In the old, pre-smartphone days, people with severe body-image issues might typically slip away from class or work to check their appearance in the bathroom mirror. Now, says psychologist Hilary Weingarden, "We're seeing a lot of patients who are replacing some of that with taking selfies repeatedly, for sometimes up to hours on end throughout the day, to check their appearance at different angles and in different lighting."
Snapchat dysmorphia is the unofficial term for the effects that social media platforms and their simple-to-use filters can have on body image issues. It gained currency last year in a JAMA article and multiple headlines.
Now, Weingarden and colleagues from Massachusetts General Hospital have published a practical guide for cosmetic surgeons on how to recognize and treat patients whose appearance issues seem to go beyond typical discontent to a possible diagnosis of "body dysmorphic disorder," or BDD.

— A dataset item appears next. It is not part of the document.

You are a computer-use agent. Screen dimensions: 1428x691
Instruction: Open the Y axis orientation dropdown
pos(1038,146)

The psychologists were prompted, they write, by last year's warning that patients are increasingly asking surgeons to help them look like the "enhanced, often unrealistic, versions of themselves" created with Instagram and Snapchat filters.
Filters can be used to add cute animal ears or flower crowns, but they can also enhance skin, slim faces, enlarge eyes and lips. They can offer users an idealized version of themselves — until they return to the real world.

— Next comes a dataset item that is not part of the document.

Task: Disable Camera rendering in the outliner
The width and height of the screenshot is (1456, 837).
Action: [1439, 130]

There is no data on whether social media is spurring a rise in body dysmorphia, Weingarden says.
"But anecdotally, what we're seeing is that technology, and also social media, have become more integrated into BDD patients' symptoms and rituals," she says. "And it's starting to also shape their expectations of what it's 'normal' to look like."
It was one thing when only celebrity photos were edited to look perfect, she says. Now, with the help of photo-editing apps, it's patients' peers as well.
"That can really amp up the belief system that we have to not just look good, but we have to look perfect in our day-to-day life," she says.
Social media platforms tend to intertwine with patients' symptoms, she adds, because if they post a selfie on Instagram or Facebook, they're likely to feel still worse about themselves if it garners little positive response.
Dr. Neelam Vashi, an associate professor of dermatology at Boston University and co-author of last year's article, says she first noticed a shift about four or five years ago: A cosmetic surgery patient came in with a selfie rather than the usual photo of a celebrity.
Patients also started asking for help to look better in their selfies, she says, "and then, all of a sudden, with these Snapchat-filtered images, saying 'Oh my gosh, I want to look like this.' "
Sometimes the angles of selfies cause problems, Vashi says, because they tend to magnify noses, and a patient might ask for surgery that would make them look better in a selfie but actually give them an abnormally small nose.
"What mirror are we reflecting ourselves in now?" Vashi asks about social media use. "What are we trying to prove and what are we trying to see? I think it can make people feel really bad about themselves."
What To Do?
So when does normal discontent about appearance cross into pathology?
In their new guide, Weingarden and colleagues recommend that surgeons use a screening questionnaire, and if a patient tests positive for likely BDD, carefully suggest that psychological treatment might be a good first step.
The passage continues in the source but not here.